Examined Life and Money

Sorry for the late post, everyone, but I just found the blog. It seemed odd why there were not posts on TraditionCritique: my mistake!! In response to the film Examined Life, the question that particularly compelled me to explore is how do we spend our money? I feel we can address this issue from two perspectives: as an ethical, global citizen and as a member of the university community.

As a global citizen, or even more specifically, a citizen of a capitalist economy, we have one real element of agency to make change: how we choose to spend money. Social democracy dangles the carrot of change through formal elections, but since less than half of the population votes in North America, this clearly isn’t an apt assessment of the collective voice. Further, many stipulations complicate the voting process, which ultimately undermine the democratic function and forces a citizen to look elsewhere for real effective change. Where we choose to spend our money, on the other hand, provides an impactful and immediate consequence that will challenge larger power structures at the core.
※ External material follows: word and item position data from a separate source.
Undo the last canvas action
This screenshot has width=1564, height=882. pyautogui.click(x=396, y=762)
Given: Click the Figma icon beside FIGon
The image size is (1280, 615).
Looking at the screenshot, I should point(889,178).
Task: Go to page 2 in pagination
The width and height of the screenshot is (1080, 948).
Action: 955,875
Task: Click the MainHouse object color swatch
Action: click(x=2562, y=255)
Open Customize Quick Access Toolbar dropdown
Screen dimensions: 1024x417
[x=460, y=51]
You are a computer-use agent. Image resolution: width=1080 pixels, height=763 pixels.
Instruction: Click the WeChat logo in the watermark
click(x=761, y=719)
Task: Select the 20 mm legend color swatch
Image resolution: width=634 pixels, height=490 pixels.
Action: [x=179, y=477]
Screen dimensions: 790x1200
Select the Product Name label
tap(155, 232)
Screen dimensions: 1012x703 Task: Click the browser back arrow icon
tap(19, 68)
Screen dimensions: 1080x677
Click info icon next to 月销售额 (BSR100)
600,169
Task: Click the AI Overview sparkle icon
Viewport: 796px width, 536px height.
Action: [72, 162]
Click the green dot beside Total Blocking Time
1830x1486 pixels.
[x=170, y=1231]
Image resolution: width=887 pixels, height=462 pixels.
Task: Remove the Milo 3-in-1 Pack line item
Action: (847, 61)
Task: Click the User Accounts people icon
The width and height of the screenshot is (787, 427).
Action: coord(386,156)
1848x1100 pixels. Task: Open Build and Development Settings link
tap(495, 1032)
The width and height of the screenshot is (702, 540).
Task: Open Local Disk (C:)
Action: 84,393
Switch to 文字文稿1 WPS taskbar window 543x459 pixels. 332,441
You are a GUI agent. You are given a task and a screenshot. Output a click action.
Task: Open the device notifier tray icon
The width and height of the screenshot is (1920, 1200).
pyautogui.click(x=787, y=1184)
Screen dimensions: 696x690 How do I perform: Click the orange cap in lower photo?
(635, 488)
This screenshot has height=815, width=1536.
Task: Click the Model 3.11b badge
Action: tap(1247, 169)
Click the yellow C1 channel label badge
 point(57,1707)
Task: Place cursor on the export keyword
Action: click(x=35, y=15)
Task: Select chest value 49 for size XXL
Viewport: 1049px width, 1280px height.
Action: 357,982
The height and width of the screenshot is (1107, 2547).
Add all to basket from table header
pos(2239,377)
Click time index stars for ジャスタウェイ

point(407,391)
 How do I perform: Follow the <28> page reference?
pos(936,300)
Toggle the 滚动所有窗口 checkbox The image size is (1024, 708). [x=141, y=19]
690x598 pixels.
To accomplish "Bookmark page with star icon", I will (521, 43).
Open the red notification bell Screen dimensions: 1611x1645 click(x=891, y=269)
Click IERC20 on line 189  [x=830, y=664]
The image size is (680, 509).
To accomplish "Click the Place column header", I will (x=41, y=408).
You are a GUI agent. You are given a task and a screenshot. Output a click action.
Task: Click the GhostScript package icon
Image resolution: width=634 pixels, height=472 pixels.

Peter Singer underscores this point when he provides an ethical paradox about whether to save the downing child in putrid, shallow water, thereby ruining a pair of shoes, or donating the money from the potentially ruined shoes to a humanitarian organization, such as Oxfam or Unicef, and save a few children in a starving country instead of the one in the shallow water. This ethical dilemma accentuates the power of our consumer choices in a larger, global context, in that buying something can have more global impact than be initially perceived. One can also look at the corporate food industry, where a handful of multi-national-corporate farms own the means to most of the food production in North America and also much of the world. If people continually support these large conglomerates, by shopping at Safeway or Walmart, for example, then we will continually perpetuate an unhealthy and unsustainable cycle of food supply that will affect everyone. This means that every time we purchase food, we are voting. Every time we buy a pair of shoes, we are voting. Every time we spend money in a free-market economy, we are voting. If more people discern where their money is spent, the more power these votes will have in the social collective and then naturally extend to government, industry, education, and social policy. Singer highlights this ethical question by demonstrating that each individual on such a profound level contains significant ability to induce social change.

This takes me to the second point: how does this ethical question relate to the university? Does the money we spend on tuition support unhealthy and non-generative practices? Are we supporting a corporate monopoly by furthering our education and, consequently, working within that industry? Even though we disagree with how the university functions and potentially chooses to spend money, are we nevertheless complicit in these outcomes? These are some of the questions that have come up for me when reflecting upon the film. As we have discussed in class, and in other readings, such as the “Emancipated Spectator” and Love the Questions, there are clearly policies directing the state of the university that are problematic and ultimately inadequate in order to achieve democratic equality. Perhaps the university cannot function in this mode any longer, but the question still remains as to whether or not we will support such an institution with our tuition, intellectual property, and communal support. Is it ethical, then, to spend money on an institution where we don’t support the overall mission and financial practices?

Turning briefly to Michael Hardt, does this relationship with the university address the need for a revolution where existing forms of authority are removed? If so, how would this occur? I would tend to agree with Hardt, insomuch as the new revolution is purely economic as opposed to violent or publically demonstrative. Quite possibly, the new revolution consists in the ability of the collective to function in unity toward greater financial responsibility, although the power of this revolution begins and ends with how the consumer chooses to disperse income. “What happens when you interrogate yourself?”, asks Cornel West of the Socratic imperative. Multiple revolutions begin within each and everyone where there exists creative methods to establish change. Where we spend our money is only one possible revolution, but it’s a big one.